[Texto fornecido]

Que a nossa realidade é hoje diferente já ninguém tem dúvidas. As dúvidas acumulam-se sim à volta do que vai ser diferente, particularmente nas coisas das quais a nossa vida depende. Esta nova normalidade é cheia de medos, desconfiança, incerteza, insegurança, …. Tal como o impacto do surgimento desta nova doença, também esta nova realidade que agora surge a todos alcança.
Se estes tempos foram para uma boa parte das pessoas um verdadeiro teste emocional, foram seguramente mais difíceis para aqueles que, por diversos motivos, se encontram numa situação de fragilidade. Tal é o caso dos doentes oncológicos.
No momento em que lutam contra uma doença potencialmente fatal e onde já vivem com sentimentos de ansiedade e incerteza junto com os eventuais efeitos secundários dos tratamentos, têm agora que mobilizar mais recursos perante esta nova doença, perante o isolamento e ajuste às suas rotinas, de si, já fortemente perturbadas pela doença oncológica.
Encontram-se, assim, numa condição de duplo risco, pela maior vulnerabilidade física à doença e elevado risco de perturbação emocional.
A este risco adiciona-se um terceiro. Por todo o país milhares de consultas e exames de diagnóstico foram cancelados e adiados. Exames e consultas que teriam necessariamente resultado em diagnósticos estimando-se que durantes estes meses, milhares de cancros tenham ficado por diagnosticar. Também estes são doentes oncológicos. Estes que por tudo o que se tem passado vão ser tratados mais tarde com potenciais consequências nas suas vidas.
Por toda a imprensa surgem chamadas de atenção de especialistas das mais variadas áreas para outras potenciais epidemias. Saúde mental, tuberculose e muitas outras doenças associadas à não vacinação.
“Não deixa de ser extraordinário que no momento em que no mundo se anseia tanto por uma vacina, estejamos tão prontos a abdicar das que já temos em prol do medo.”
Durante este período de confinamento os tratamentos oncológicos não foram interrompidos tendo sido considerados como absolutamente essenciais pela Direcção Geral da Saúde (DGS). Por todo o país continuaram a decorrer cirurgias oncológicas, tratamentos de quimioterapia e tratamentos de radioterapia.
Porém, não da forma habitual.

[/Texto fornecido]
[Material fornecido]

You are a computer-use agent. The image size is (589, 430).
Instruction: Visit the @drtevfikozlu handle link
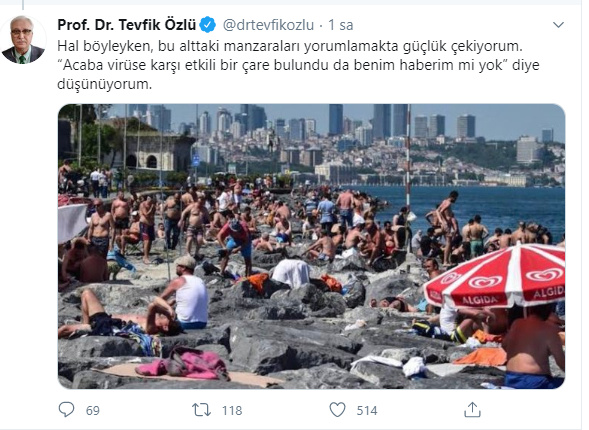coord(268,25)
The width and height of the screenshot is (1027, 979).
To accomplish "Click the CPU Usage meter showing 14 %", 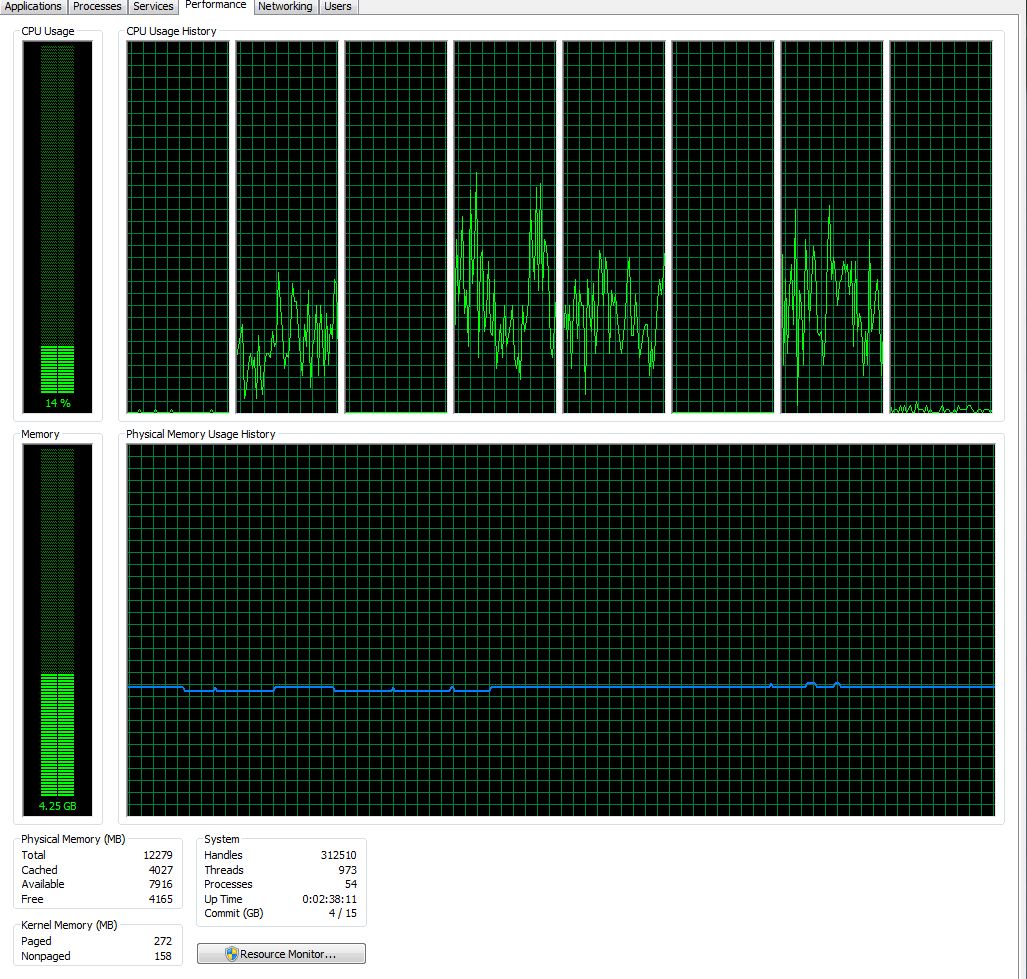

[/Material fornecido]

* _Tarefas e exercícios_:
1: Reproduza sem qualquer alteração o trecho do texto sobre os doentes oncológicos que vai desde "Durante este período" até "tratamentos de radioterapia.".
2: Resuma em duas frases o texto sobre os doentes oncológicos.
O material fornecido é independente do texto e não se relaciona com ele.

* _Resultados por tarefa_:
1:
Durante este período de confinamento os tratamentos oncológicos não foram interrompidos tendo sido considerados como absolutamente essenciais pela Direcção Geral da Saúde (DGS). Por todo o país continuaram a decorrer cirurgias oncológicas, tratamentos de quimioterapia e tratamentos de radioterapia.

2: Os doentes oncológicos, já fragilizados pela doença e pelos tratamentos, enfrentam na nova realidade um duplo risco, de maior vulnerabilidade física à nova doença e de perturbação emocional. A isso soma-se o cancelamento e o adiamento de milhares de consultas e exames, que terá deixado milhares de cancros por diagnosticar, embora os tratamentos oncológicos não tenham sido interrompidos durante o confinamento, por serem considerados essenciais pela DGS, ainda que não da forma habitual.